Bu karara karşı davacı vekilince istinaf başvurusunda bulunulmuştur.
İSTİNAF SEBEPLERİ
Davacı vekili istinaf dilekçesinde özetle;
İlk derece mahkemesinin şirket hakkında herhangi bir inceleme ve araştırma yapmadan fiilen bulunmayan yönetim kuruluna rağmen yalnızca şekli inceleme yaparak hukuka açıkça aykırı bir karar tesis ettiğini,
TTK’nın 530. maddesi gereğince dava açıldığında mahkemenin, taraflardan birinin istemi üzerine gerekli önlemleri alabileceğini, kendileri tarafından ikame edilen davanın TTK’nın 530. maddesi kapsamında olduğunu, ilk derece mahkemesi tarafından hüküm kurulurken yalnızca şekli bir inceleme yapıldığını, yeterli ve detaylı bir araştırma yapılmadığını, salt yukarıda izah olunan husus dikkate alınsa dahi ilk derece mahkemesi tarafından resen araştırma ilkesinin göz ardı edildiğini,
Açıklanan nedenlerle; ilk derece mahkemesi tarafından tesis edilen kararın objektif olarak değerlendirebilen bir karar olmadığını,
Açıklanan bu nedenlerle ilk derece mahkemesinin istinafa konu kararının usul ve yasaya aykırı olduğunu belirterek, kararın kaldırılmasına ve davanın kabulüne karar verilmesini istemiştir.
İNCELEME VE GEREKÇE
Davacı tarafından davalı şirketin hissedarı olduğu, şirketin görünüşte yönetim kurulu olmasına rağmen fiilen yönetim kurulu bulunmadığı, ayrıca şirketin genel kurulunun toplanamayıp, yapılamadığı ileri sürülerek TTK’nın 530/1-2 maddeleri kapsamında davalı şirketin yönetim kurulunun oluşturulabilmesi ve genel kurulunun yapılabilmesi için tedbiren kayyım atanmasının ve yönetim oluşturulamaması halinde organ eksikliğinden şirketin feshine karar verilmesi istemli açılan davada, mahkemece şirketin ticaret sicil kayıtlarına göre yöneticisi bulunduğu, organ eksikliği bulunmadığı gerekçesiyle davanın reddine karar verildiği, karara karşı davacı vekilince istinaf başvurusunda bulunulduğu anlaşılmaktadır.

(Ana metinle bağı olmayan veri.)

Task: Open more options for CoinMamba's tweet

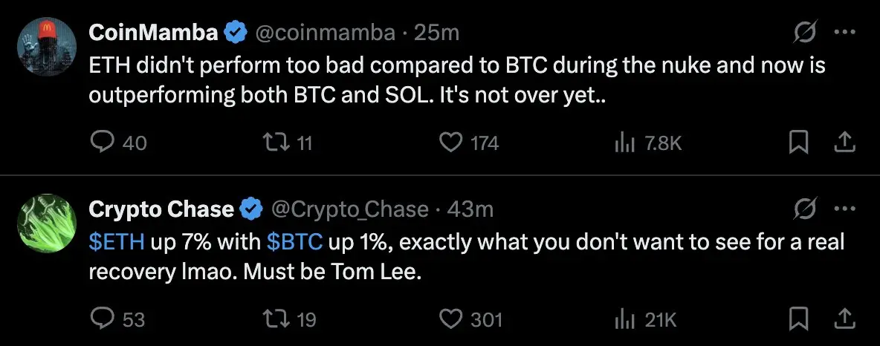Action: pos(845,33)
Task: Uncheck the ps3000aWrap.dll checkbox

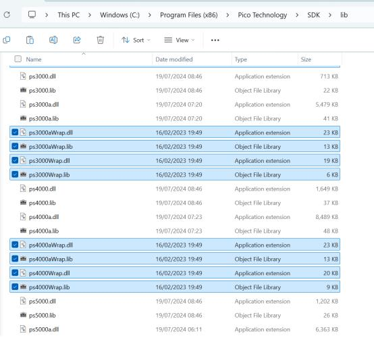Action: [15, 132]
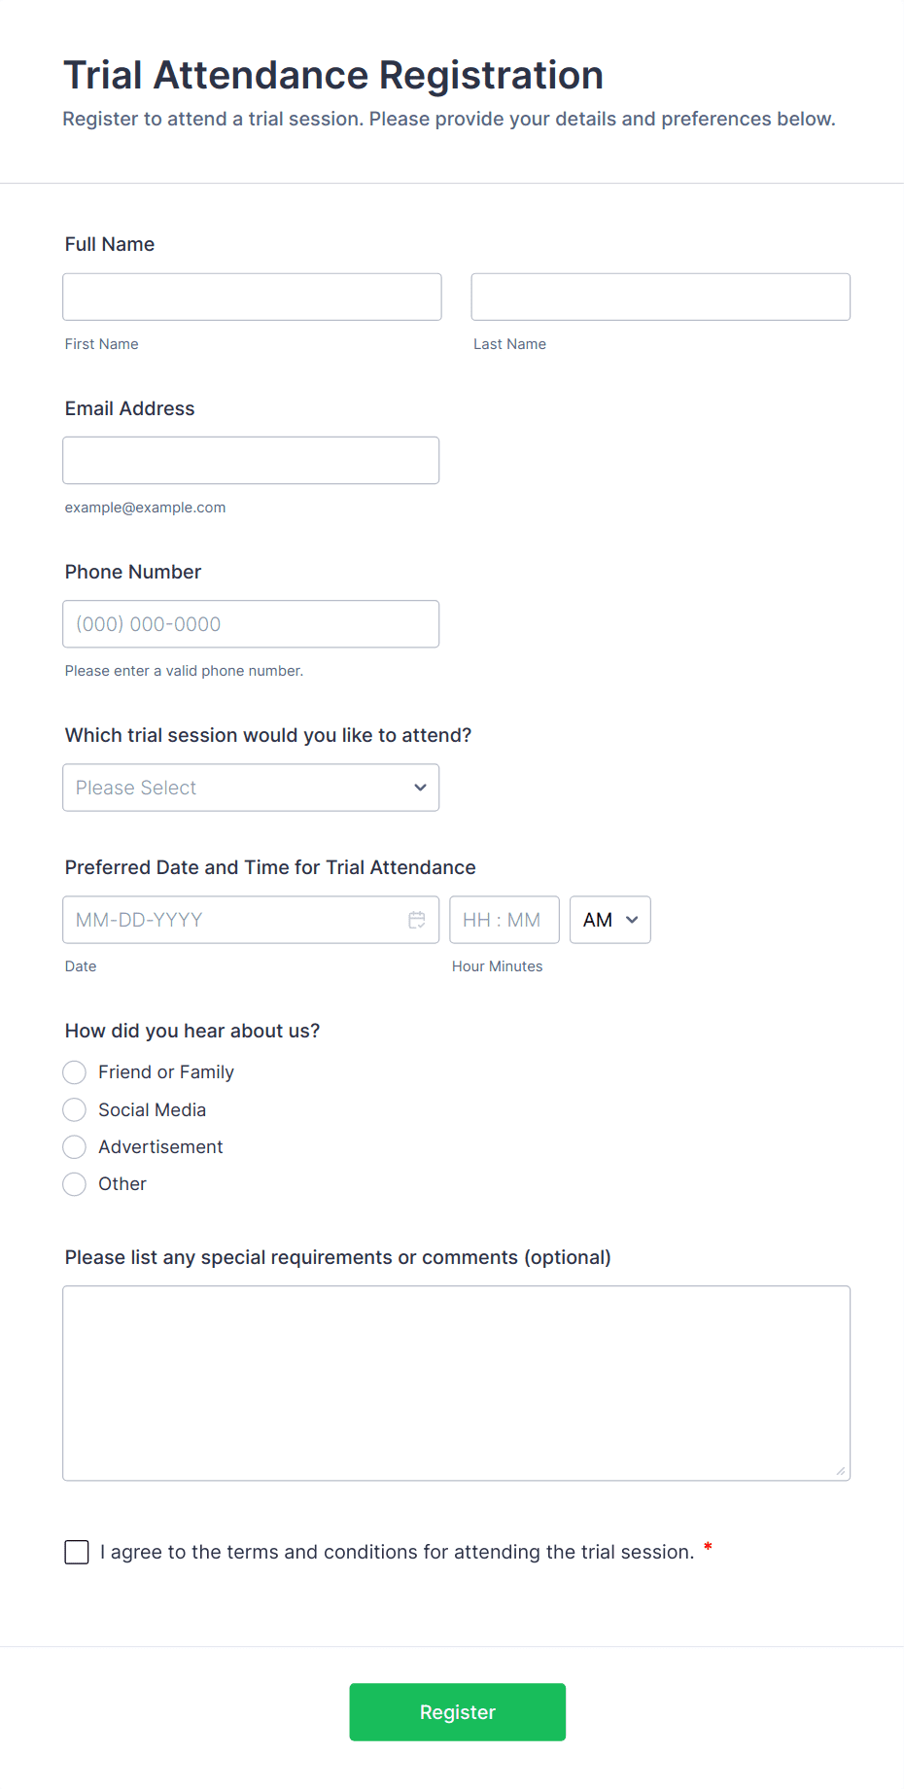The image size is (904, 1789).
Task: Click the calendar icon in date field
Action: click(x=417, y=920)
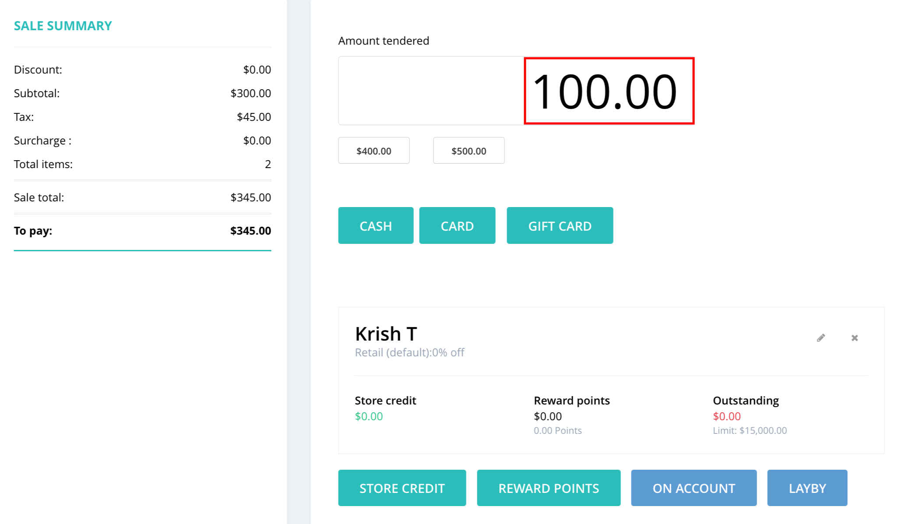
Task: Click the SALE SUMMARY heading
Action: 63,26
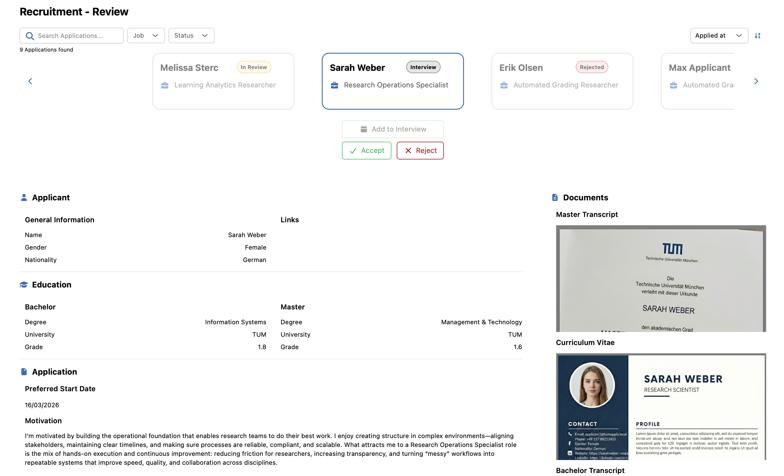Click the Applicant person icon

pos(24,198)
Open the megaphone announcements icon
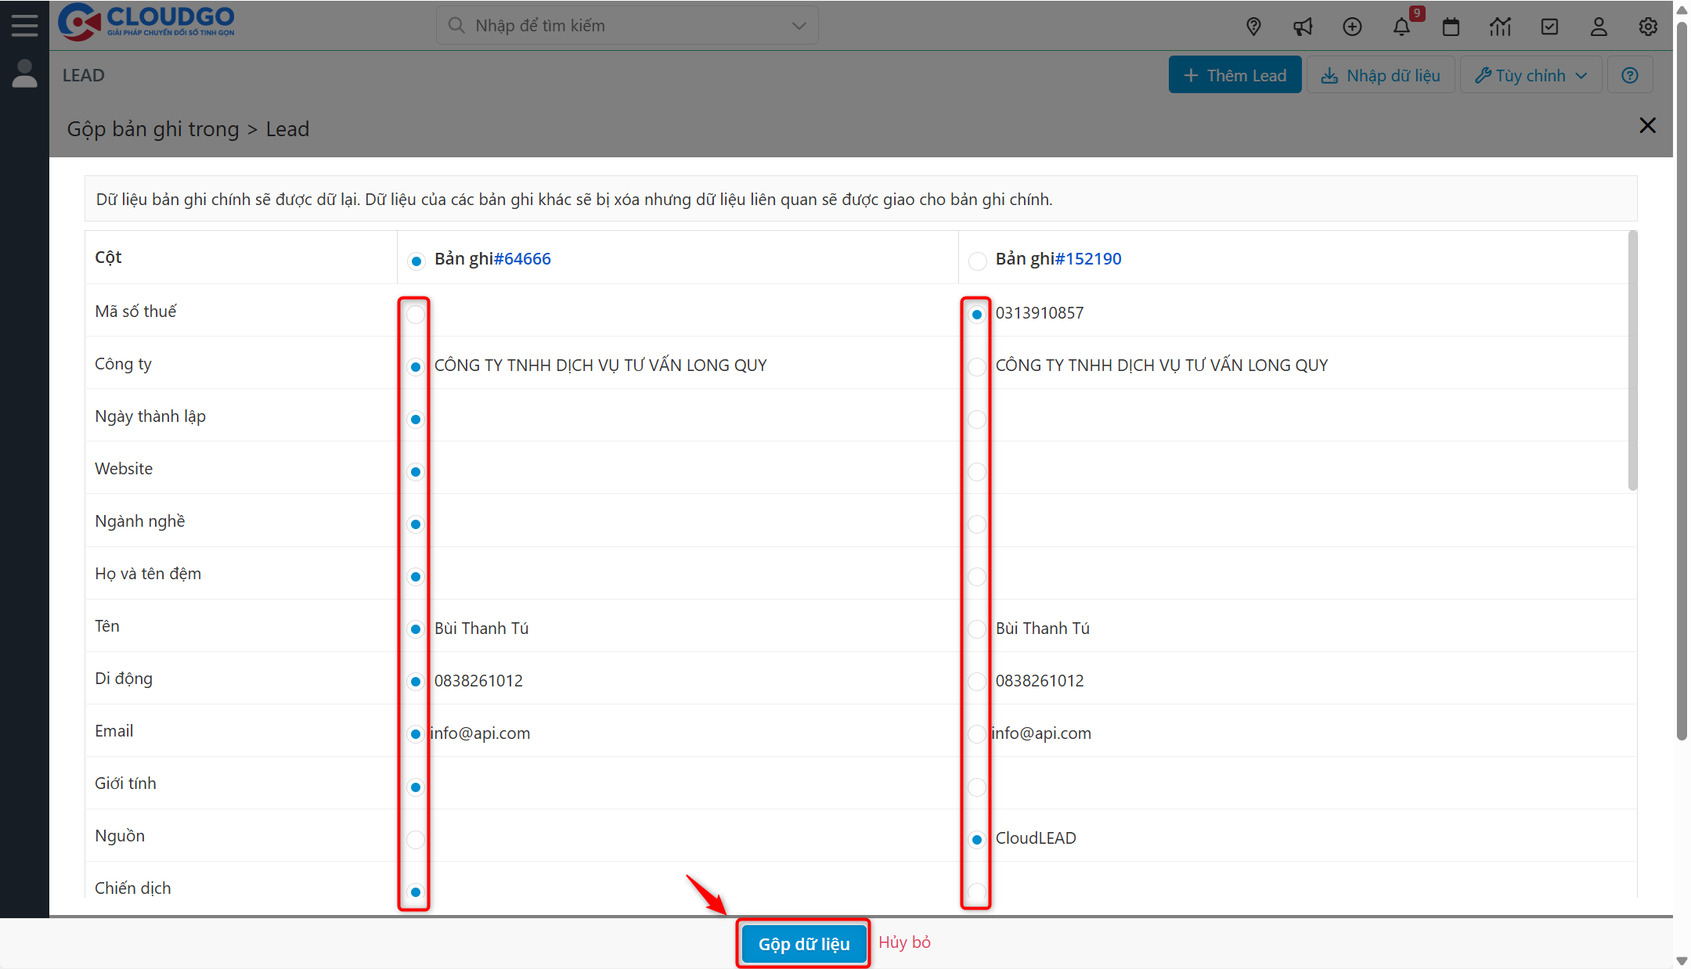Image resolution: width=1691 pixels, height=969 pixels. coord(1303,27)
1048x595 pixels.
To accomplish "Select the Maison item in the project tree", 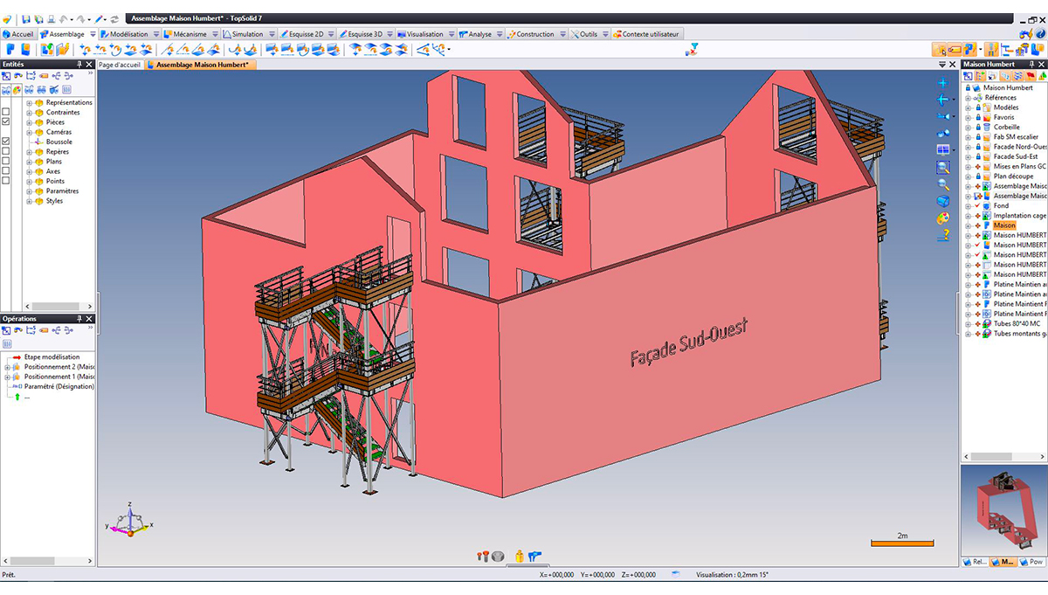I will point(1003,225).
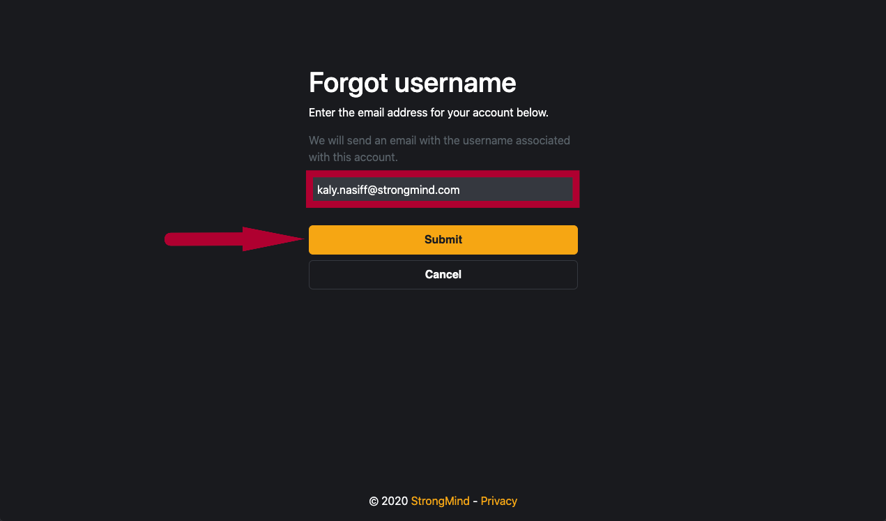Click the red highlight border around email field
Viewport: 886px width, 521px height.
tap(443, 173)
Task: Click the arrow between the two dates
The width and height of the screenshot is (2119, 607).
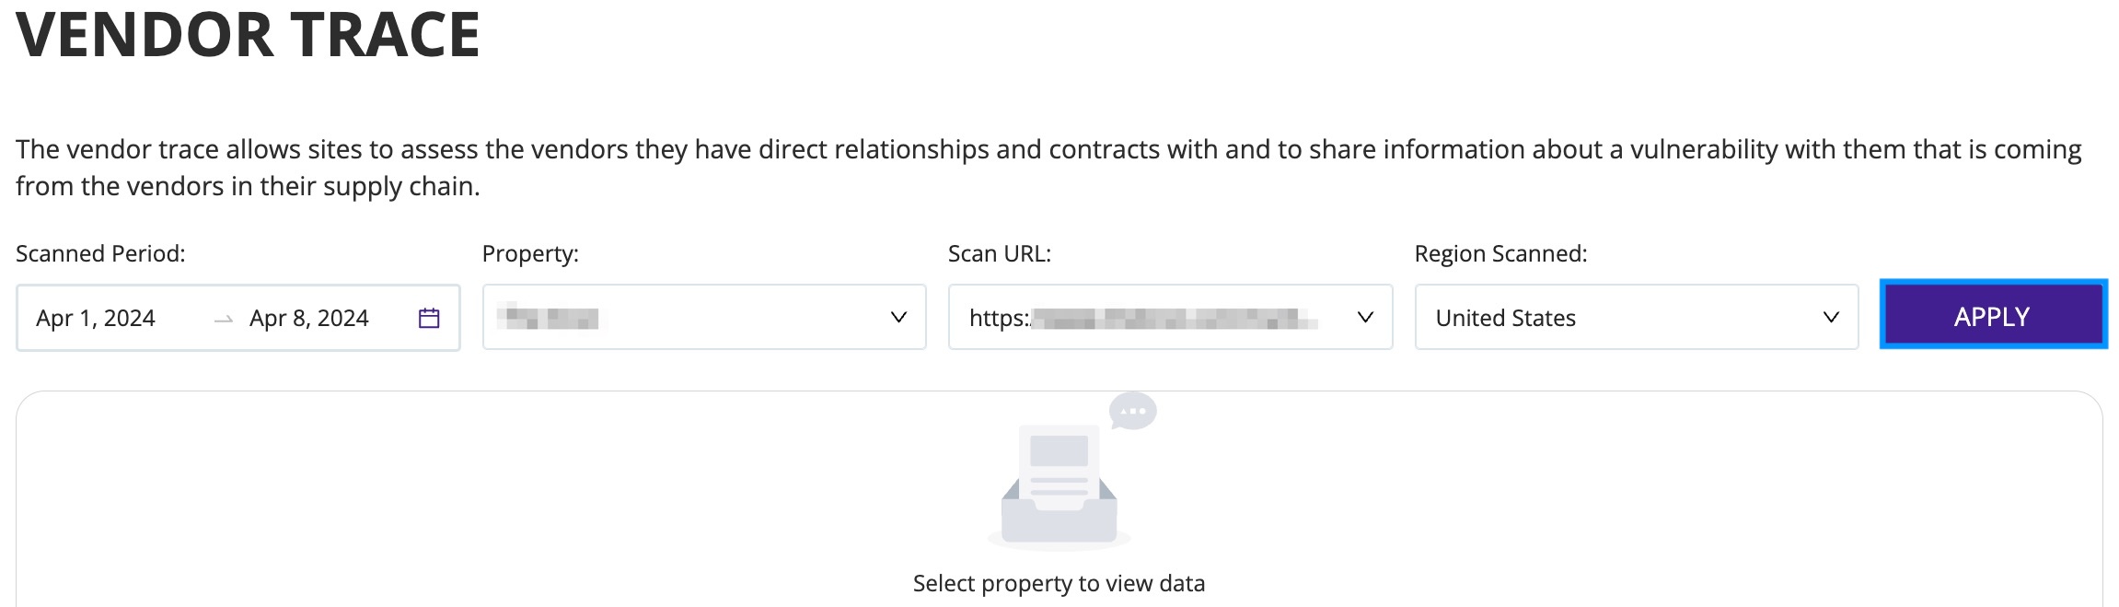Action: [x=223, y=320]
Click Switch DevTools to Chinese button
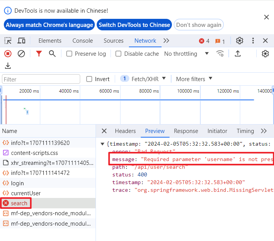This screenshot has height=241, width=274. point(134,25)
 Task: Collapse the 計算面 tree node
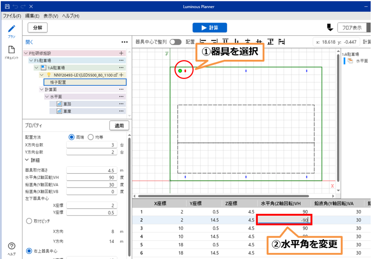(x=41, y=89)
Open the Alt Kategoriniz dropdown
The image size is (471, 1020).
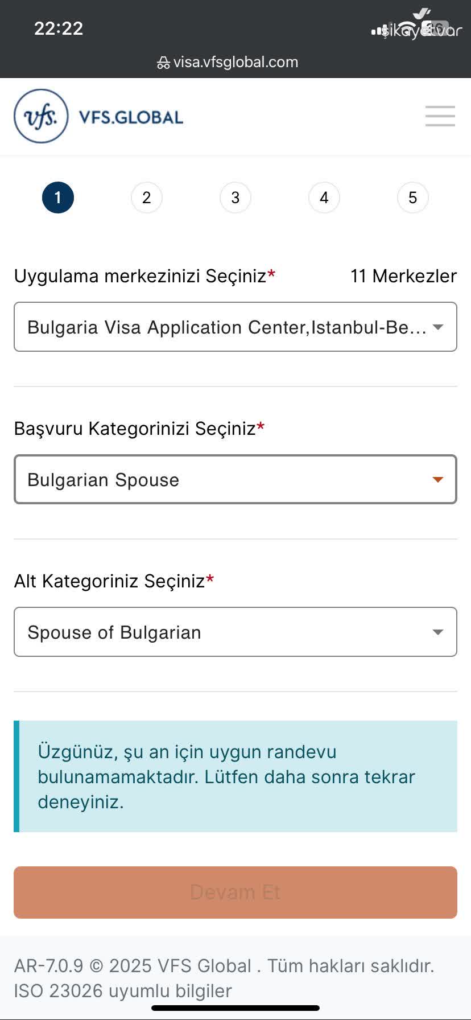236,632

TTK’nın 530. maddesinde “Uzun süreden beri şirketin kanunen gerekli olan organlarından biri mevcut değilse veya genel kurul toplanamıyorsa, pay sahipleri şirket alacaklıları veya Gümrük ve Ticaret Bakanlığının istemi üzerine, şirket merkezinin bulunduğu yerdeki asliye ticaret mahkemesi yönetim kurulunu da dinleyerek şirketin durumunu kanuna uygun hale getirmesi için bir süre belirler. Bu süre içinde durum düzeltilmezse, mahkeme şirketin feshine karar verir. Dava açıldığında mahkeme taraflardan birinin istemi üzerine gerekli önlemleri alabilir.” şeklinde düzenleme yapılmıştır.
Mahkemece, dava açıldığı tarihte şirketin yönetim kurulu bulunduğu, dolayısıyla organ boşluğunun bulunmadığı gerekçesiyle davanın reddine karar verildiği anlaşılmaktadır.
Davacı, açtığı davada, şirketin fiilen yönetim kurulu bulunmadığı iddiası yanında, davalı şirketin genel kurulunun da toplanamadığını ileri sürmekte olup, buna ilişkin deliller sunulmuştur. Mahkemece bu talep ve iddia kapsamında ileri sürülen deliller değerlendirilmediği gibi, TTK’nın 530. maddesinde yer verildiği üzere; açılan davanın niteliği gereği yönetim kurulunun görüşünün alınmaksızın ve bu yönde davalı şirket yönetim kurulunun dinlenmesi yönünde herhangi bir işlem yapılmaksızın sonuca gidildiği anlaşılmaktadır. Bu durumda mahkemece, davadaki uyuşmazlık konuları sağlıklı bir şekilde belirlenmeden, davanın esasına etkili delillerin toplanıp değerlendirilmeden eksik inceleme ile karar verilmiş olması doğru olmamıştır. Davacı vekilinin bu yönüyle istinaf başvurusunun kabulü ile kararın HMK’nın 353/1.a.6. maddesi uyarınca kaldırılarak, dava dosyasının kararı veren ilk derece mahkemesine gönderilmesine dair aşağıdaki karar verilmiştir.
KARAR : Yukarıda açıklanan gerekçelerle;
1-HMK’nın 353/1.a.6. maddesi uyarınca, ilk derece mahkemesinin istinafa konu kararının kaldırılmasına,
2-Davanın yeniden görülmesi için dosyanın kararı veren ilk derece mahkemesine gönderilmesine,
3-Davacı tarafından yatırılan istinaf harçlarının talep halinde iadesine,
4-Davacı tarafından yapılan kanun yolu giderlerinin, ilk derece mahkemesince esas hükümle birlikte, yargılama giderleri içinde değerlendirilmesine,
5-Duruşma açılmadığından avukatlık ücreti tayinine yer olmadığına dair;
HMK’nın 353/1.a.6. maddesi uyarınca dosya üzerinde yapılan inceleme sonunda oy birliğiyle ve kesin olarak karar verildi. 06.12.2017
KANUN YOLU : HMK’nın 353/1.a maddesi uyarınca karar kesindir.